#### [Stated problem]
Reproduce every line of the material below word for word, omitting the images.

------------------------------------

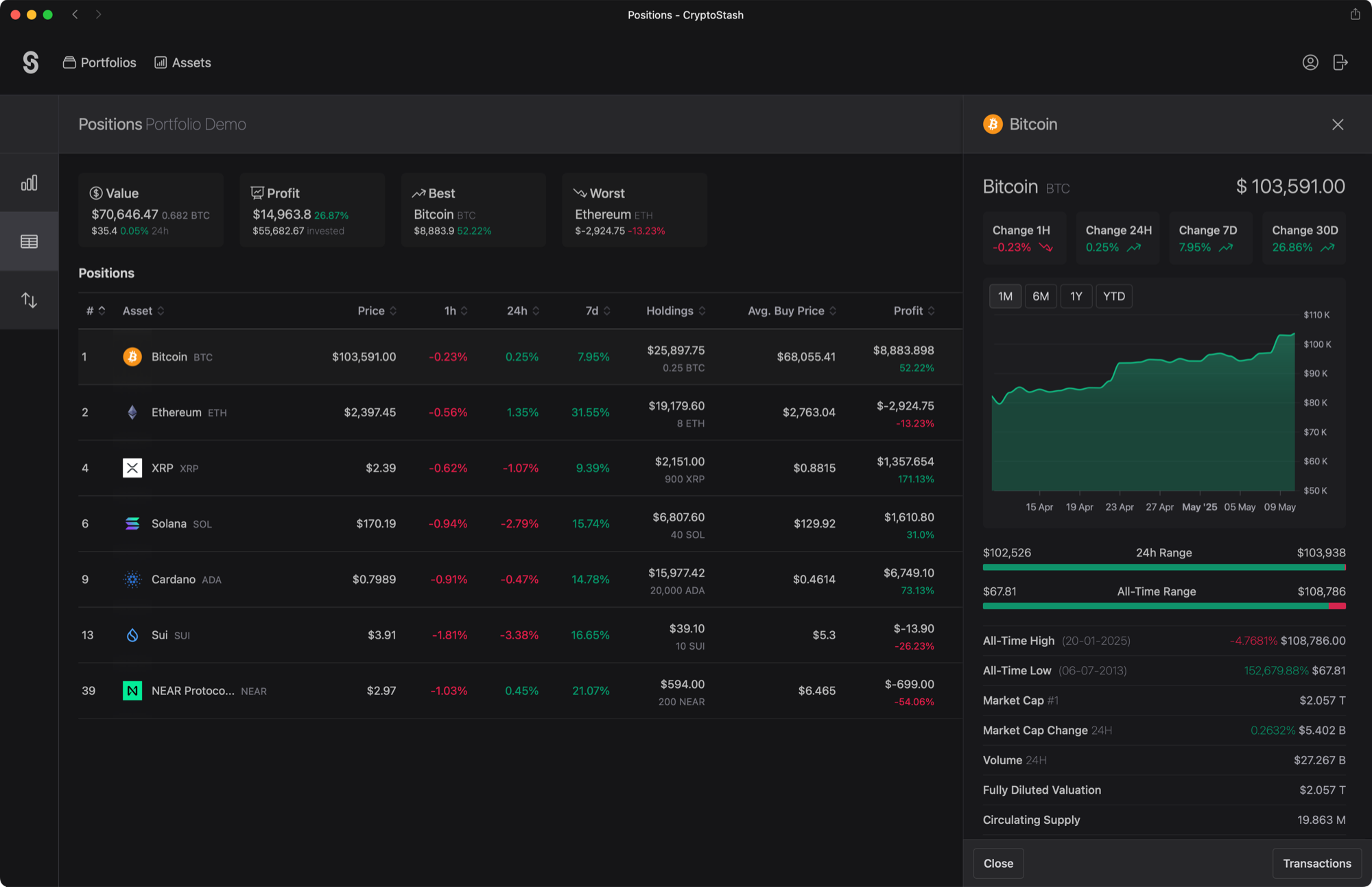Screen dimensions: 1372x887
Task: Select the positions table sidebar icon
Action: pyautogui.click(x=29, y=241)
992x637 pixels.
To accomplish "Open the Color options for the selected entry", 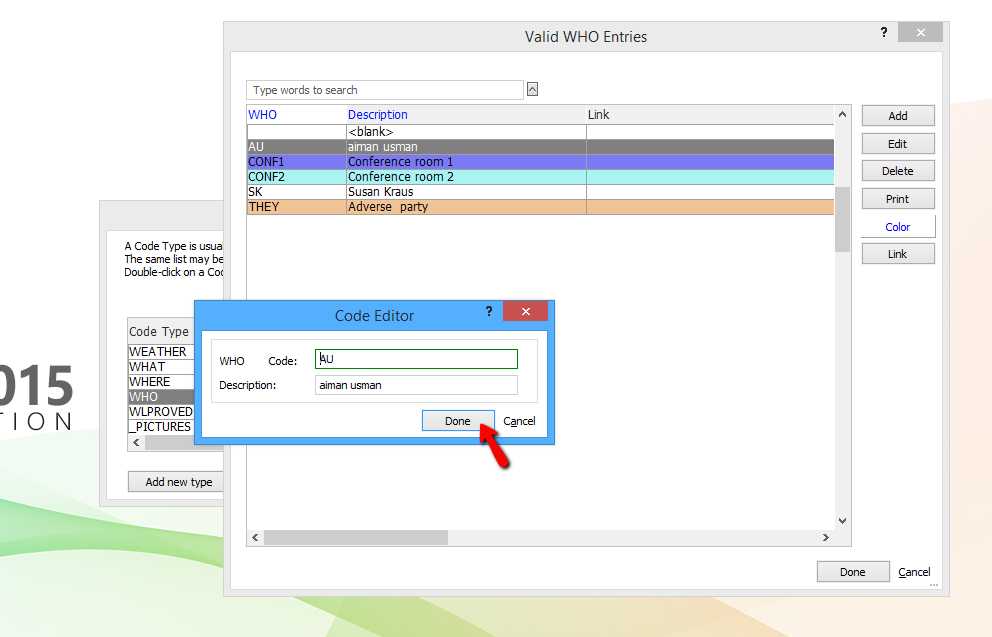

------------------------------------

#### [The completed task]
Screen dimensions: 1372x887
Task: Select the positions table sidebar icon
Action: pyautogui.click(x=29, y=241)
992x637 pixels.
To accomplish "Open the Color options for the selected entry", 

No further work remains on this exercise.